Cold starts and the weight delivery network

The slowest part of a cold start is loading model weights, which can reach hundreds of gigabytes. Baseten addresses this with the Baseten Delivery Network (BDN), a multi-tier caching system for model weights. When you first deploy, BDN mirrors your model weights from the source repository to Baseten’s own blob storage. After that, no cold start depends on an upstream service like Hugging Face or S3. When a new replica starts, the BDN agent on the node fetches a manifest for the weights, downloads them through an in-cluster cache (shared across all pods in the cluster), and stores them in a node-level cache (shared across all replicas on the same node). Identical files across different models are deduplicated, so a GLM fine-tune that shares most weights with the base model only downloads the delta. Subsequent cold starts on the same node or in the same cluster are significantly faster than the first. Container images use streaming, so the model begins loading weights before the image download completes.

Environments and promotion

Every model starts with a development deployment: a single replica with scale-to-zero enabled and live reload for fast iteration. When the model is ready for production traffic, promote it to an environment. The production environment exists by default. You can create additional environments—like staging, shadow, or canary—for testing and gradual rollouts.

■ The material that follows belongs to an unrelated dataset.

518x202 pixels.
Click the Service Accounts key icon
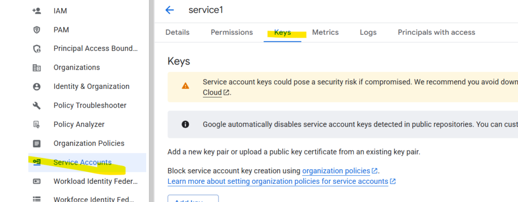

Each environment has a stable endpoint URL, its own autoscaling settings, and dedicated metrics. The endpoint URL remains constant when you promote new deployments, so your application code doesn’t need to change. Promotion replaces the current deployment in an environment with the new one. The new deployment inherits the environment’s autoscaling settings. Baseten demotes the previous deployment and scales it to zero, allowing you to roll back by re-promoting it. You can also push directly to an environment with truss push --environment staging to skip the development stage. Only one promotion can be active per environment at a time to prevent conflicting updates.